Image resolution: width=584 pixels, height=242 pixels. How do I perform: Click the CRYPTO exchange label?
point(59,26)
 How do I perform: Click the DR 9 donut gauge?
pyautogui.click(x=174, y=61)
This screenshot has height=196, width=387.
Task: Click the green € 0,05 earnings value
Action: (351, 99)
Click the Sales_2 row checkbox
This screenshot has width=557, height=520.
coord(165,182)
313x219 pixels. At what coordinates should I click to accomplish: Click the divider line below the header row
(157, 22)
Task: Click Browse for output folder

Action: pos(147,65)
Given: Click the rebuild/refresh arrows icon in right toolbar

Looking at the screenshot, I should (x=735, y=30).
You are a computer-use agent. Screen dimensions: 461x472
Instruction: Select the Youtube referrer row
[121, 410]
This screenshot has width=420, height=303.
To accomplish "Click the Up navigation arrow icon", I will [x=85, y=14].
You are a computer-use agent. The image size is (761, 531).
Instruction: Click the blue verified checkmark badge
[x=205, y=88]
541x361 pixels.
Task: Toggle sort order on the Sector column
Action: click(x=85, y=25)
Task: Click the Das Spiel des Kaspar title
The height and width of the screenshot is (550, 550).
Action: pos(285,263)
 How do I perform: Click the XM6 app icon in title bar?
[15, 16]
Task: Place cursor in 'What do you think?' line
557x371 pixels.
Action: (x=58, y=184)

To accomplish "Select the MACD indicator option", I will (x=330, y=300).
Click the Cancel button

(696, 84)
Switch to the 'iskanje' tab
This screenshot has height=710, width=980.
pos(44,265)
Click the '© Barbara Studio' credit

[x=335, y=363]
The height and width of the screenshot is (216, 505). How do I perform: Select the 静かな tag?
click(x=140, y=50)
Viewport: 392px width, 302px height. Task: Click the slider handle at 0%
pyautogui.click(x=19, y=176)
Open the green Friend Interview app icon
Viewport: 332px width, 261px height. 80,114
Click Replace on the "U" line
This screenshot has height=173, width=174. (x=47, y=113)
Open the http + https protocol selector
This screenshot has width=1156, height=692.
....................
Goal of the exercise –
Return all data verbatim.

Solution to the problem –
Image resolution: width=584 pixels, height=242 pixels. How do I perform: Click the CRYPTO exchange label?
point(59,26)
 How do I perform: Click the DR 9 donut gauge?
pyautogui.click(x=174, y=61)
This screenshot has height=196, width=387.
Task: Click the green € 0,05 earnings value
Action: (351, 99)
Click the Sales_2 row checkbox
This screenshot has width=557, height=520.
coord(165,182)
313x219 pixels. At what coordinates should I click to accomplish: Click the divider line below the header row
(157, 22)
Task: Click Browse for output folder

Action: pos(147,65)
Given: Click the rebuild/refresh arrows icon in right toolbar

Looking at the screenshot, I should (x=735, y=30).
You are a computer-use agent. Screen dimensions: 461x472
Instruction: Select the Youtube referrer row
[121, 410]
This screenshot has width=420, height=303.
To accomplish "Click the Up navigation arrow icon", I will [x=85, y=14].
You are a computer-use agent. The image size is (761, 531).
Instruction: Click the blue verified checkmark badge
[x=205, y=88]
541x361 pixels.
Task: Toggle sort order on the Sector column
Action: click(x=85, y=25)
Task: Click the Das Spiel des Kaspar title
The height and width of the screenshot is (550, 550).
Action: pos(285,263)
 How do I perform: Click the XM6 app icon in title bar?
[15, 16]
Task: Place cursor in 'What do you think?' line
557x371 pixels.
Action: (x=58, y=184)

To accomplish "Select the MACD indicator option", I will (x=330, y=300).
Click the Cancel button

(696, 84)
Switch to the 'iskanje' tab
This screenshot has height=710, width=980.
pos(44,265)
Click the '© Barbara Studio' credit

[x=335, y=363]
The height and width of the screenshot is (216, 505). How do I perform: Select the 静かな tag?
click(x=140, y=50)
Viewport: 392px width, 302px height. Task: Click the slider handle at 0%
pyautogui.click(x=19, y=176)
Open the green Friend Interview app icon
Viewport: 332px width, 261px height. 80,114
Click Replace on the "U" line
This screenshot has height=173, width=174. (x=47, y=113)
Open the http + https protocol selector
This screenshot has width=1156, height=692.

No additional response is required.